GOAL OF THE EXERCISE:
Would you please copy each line of the data in which the string "Cường" occurs?

DATA IN THIS EXERCISE:
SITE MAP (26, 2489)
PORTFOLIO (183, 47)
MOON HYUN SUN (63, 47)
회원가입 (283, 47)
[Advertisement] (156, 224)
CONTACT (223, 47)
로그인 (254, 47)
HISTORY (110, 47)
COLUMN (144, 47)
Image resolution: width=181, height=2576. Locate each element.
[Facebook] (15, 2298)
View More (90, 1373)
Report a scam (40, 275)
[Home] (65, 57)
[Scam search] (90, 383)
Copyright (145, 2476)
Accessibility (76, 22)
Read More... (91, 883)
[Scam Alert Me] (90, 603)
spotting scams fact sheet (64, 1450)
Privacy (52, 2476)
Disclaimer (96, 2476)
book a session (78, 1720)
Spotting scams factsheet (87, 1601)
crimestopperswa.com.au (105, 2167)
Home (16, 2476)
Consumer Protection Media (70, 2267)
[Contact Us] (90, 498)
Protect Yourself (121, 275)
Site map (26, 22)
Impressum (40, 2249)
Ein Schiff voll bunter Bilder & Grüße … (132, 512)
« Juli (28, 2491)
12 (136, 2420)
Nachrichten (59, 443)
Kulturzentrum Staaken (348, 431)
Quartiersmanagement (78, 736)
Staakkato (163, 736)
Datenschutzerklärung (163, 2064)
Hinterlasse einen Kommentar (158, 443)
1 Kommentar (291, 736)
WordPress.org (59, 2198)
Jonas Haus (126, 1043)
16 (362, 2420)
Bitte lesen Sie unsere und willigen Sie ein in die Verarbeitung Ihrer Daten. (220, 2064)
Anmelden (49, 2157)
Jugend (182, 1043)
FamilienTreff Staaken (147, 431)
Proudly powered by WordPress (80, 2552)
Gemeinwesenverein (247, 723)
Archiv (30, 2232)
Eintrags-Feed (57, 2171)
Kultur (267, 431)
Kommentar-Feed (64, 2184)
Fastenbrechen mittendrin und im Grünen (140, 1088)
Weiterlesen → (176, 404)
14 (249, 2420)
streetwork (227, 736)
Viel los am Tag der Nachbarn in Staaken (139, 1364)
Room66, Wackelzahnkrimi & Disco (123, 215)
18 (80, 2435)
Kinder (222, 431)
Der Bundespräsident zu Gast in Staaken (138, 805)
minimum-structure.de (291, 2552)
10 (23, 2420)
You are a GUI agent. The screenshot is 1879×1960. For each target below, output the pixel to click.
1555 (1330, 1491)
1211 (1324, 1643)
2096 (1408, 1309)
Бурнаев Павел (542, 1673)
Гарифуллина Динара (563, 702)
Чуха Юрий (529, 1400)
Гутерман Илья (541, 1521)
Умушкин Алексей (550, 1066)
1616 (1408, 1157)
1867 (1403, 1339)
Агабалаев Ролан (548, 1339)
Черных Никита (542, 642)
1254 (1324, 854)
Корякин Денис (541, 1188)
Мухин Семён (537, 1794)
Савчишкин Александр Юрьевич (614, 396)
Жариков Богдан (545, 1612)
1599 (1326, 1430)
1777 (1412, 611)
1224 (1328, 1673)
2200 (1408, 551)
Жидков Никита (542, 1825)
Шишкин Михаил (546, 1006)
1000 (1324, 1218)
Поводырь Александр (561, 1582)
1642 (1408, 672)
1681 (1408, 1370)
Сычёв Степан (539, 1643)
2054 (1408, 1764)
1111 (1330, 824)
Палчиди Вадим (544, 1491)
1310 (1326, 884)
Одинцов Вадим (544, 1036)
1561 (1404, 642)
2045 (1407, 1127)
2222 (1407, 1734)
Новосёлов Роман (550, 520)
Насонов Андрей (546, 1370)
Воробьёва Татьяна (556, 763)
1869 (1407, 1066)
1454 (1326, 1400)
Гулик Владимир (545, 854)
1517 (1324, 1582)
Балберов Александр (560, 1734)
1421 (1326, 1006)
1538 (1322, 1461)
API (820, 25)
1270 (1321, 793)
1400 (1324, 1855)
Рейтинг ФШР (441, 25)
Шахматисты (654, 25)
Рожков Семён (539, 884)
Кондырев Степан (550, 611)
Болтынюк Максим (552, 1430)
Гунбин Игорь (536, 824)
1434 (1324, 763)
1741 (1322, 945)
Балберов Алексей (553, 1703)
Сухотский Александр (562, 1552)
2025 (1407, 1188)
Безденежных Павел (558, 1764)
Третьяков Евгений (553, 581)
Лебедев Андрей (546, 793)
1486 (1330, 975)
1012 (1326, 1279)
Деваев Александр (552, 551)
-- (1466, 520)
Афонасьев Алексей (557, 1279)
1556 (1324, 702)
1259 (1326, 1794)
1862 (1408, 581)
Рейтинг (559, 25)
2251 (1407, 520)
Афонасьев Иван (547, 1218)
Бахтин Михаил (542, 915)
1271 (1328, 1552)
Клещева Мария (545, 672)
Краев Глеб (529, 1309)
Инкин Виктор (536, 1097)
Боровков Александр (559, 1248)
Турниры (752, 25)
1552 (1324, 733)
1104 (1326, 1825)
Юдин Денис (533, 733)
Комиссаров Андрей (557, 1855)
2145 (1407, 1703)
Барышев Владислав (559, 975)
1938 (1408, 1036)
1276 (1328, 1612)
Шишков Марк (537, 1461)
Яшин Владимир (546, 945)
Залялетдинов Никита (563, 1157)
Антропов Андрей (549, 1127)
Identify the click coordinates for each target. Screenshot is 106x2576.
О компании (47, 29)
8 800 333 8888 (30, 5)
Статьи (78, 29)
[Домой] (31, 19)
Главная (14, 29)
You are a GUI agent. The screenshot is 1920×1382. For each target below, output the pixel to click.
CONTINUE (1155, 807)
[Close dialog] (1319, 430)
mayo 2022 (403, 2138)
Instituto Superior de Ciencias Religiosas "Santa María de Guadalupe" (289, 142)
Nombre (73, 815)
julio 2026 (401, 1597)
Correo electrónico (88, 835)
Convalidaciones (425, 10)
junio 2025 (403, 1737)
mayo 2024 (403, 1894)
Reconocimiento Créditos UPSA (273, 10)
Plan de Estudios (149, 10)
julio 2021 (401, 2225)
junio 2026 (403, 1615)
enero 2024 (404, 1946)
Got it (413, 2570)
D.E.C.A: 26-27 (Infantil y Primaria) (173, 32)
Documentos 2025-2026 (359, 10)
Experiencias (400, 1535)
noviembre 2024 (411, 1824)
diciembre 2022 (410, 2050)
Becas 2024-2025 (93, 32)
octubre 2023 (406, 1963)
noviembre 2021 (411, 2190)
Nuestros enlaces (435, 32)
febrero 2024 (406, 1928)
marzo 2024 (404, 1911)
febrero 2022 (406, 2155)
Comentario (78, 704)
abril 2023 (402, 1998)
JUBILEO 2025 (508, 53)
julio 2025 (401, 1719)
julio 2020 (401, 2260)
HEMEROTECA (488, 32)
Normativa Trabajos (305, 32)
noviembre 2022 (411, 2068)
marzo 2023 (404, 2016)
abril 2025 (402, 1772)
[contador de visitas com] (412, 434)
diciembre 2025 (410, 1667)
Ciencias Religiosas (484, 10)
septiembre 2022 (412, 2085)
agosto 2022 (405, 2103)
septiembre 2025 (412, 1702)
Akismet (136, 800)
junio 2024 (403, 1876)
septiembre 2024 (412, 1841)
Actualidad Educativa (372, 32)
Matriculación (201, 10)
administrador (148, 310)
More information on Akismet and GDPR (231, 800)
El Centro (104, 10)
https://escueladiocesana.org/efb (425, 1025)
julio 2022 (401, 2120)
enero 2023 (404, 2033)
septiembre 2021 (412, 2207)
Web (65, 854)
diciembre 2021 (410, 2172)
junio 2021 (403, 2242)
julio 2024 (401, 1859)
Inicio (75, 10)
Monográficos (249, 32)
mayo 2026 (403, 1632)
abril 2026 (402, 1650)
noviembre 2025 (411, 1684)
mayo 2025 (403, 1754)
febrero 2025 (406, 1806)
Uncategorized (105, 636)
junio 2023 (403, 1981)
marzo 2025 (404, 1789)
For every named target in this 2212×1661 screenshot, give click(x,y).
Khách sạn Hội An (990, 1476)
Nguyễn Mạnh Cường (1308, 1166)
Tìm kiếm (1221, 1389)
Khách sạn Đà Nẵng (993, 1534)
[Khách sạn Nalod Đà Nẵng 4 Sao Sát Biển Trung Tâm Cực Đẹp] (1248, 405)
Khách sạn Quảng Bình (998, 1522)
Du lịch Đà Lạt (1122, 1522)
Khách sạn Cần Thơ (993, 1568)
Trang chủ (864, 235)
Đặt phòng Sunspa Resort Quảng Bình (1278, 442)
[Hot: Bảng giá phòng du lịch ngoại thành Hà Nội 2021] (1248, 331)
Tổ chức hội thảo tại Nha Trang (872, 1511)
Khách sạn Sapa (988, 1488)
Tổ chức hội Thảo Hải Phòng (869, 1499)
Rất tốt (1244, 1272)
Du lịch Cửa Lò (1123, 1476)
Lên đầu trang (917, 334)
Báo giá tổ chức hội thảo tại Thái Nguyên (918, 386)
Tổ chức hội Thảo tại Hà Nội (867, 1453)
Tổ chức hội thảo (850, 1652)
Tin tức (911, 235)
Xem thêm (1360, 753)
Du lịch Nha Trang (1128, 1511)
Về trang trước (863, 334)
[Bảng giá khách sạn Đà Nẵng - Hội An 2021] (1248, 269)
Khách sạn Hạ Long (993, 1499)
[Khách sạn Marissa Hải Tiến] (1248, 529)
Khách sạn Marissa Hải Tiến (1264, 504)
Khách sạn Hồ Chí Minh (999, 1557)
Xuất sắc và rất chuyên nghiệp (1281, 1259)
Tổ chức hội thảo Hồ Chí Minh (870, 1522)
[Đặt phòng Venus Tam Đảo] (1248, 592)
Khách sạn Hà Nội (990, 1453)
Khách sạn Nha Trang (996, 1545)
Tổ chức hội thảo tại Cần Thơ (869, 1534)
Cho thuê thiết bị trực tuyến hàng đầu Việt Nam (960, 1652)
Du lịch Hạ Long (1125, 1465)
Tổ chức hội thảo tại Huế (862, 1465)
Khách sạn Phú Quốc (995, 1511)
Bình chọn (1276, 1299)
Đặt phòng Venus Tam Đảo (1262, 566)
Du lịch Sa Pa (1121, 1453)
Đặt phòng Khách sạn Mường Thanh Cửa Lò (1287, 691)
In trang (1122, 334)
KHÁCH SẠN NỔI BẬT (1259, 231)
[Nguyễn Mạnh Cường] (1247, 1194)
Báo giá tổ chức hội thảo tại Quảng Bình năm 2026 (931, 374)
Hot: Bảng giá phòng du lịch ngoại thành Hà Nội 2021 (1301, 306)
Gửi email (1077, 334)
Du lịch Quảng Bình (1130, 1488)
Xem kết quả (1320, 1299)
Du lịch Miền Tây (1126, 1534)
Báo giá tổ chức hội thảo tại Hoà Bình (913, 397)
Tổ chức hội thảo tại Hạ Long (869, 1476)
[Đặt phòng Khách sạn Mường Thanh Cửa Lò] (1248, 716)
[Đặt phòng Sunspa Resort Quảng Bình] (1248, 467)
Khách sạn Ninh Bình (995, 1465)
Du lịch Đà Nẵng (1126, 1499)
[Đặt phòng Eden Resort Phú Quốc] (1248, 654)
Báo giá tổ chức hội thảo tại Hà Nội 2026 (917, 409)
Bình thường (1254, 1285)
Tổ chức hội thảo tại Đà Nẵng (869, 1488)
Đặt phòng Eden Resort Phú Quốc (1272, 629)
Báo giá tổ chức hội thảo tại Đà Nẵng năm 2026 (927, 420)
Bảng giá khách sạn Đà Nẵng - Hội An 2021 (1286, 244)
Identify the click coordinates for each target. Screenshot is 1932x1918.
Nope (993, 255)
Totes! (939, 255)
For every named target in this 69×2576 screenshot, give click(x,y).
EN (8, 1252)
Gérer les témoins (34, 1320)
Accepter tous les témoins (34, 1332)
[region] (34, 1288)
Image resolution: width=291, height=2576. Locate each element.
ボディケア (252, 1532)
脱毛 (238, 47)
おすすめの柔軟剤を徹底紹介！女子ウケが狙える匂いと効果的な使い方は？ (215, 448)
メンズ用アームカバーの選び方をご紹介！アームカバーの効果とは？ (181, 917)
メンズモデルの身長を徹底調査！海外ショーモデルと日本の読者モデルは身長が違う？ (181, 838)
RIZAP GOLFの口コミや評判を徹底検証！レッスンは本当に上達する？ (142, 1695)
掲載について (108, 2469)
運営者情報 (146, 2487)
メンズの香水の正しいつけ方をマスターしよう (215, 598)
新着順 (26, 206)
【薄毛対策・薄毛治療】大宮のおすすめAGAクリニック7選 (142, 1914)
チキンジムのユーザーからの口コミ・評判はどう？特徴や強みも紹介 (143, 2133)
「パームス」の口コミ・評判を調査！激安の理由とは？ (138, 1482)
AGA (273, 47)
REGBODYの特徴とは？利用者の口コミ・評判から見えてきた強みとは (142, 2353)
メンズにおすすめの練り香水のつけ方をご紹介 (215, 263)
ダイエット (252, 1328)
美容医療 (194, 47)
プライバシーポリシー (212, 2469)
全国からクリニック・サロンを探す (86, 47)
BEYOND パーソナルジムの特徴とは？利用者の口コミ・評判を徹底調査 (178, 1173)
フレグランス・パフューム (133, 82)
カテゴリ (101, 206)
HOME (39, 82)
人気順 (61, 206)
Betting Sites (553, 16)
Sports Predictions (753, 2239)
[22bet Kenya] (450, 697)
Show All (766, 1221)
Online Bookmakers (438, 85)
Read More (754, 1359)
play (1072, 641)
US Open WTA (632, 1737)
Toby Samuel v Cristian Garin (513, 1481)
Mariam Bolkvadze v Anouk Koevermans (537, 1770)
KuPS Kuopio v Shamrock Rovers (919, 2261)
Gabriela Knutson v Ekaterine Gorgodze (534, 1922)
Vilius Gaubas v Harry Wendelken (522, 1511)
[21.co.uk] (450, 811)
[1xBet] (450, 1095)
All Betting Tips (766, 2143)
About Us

WRITTEN RESPONSE:
Nguyễn Mạnh Cường (1308, 1166)
[Nguyễn Mạnh Cường] (1247, 1194)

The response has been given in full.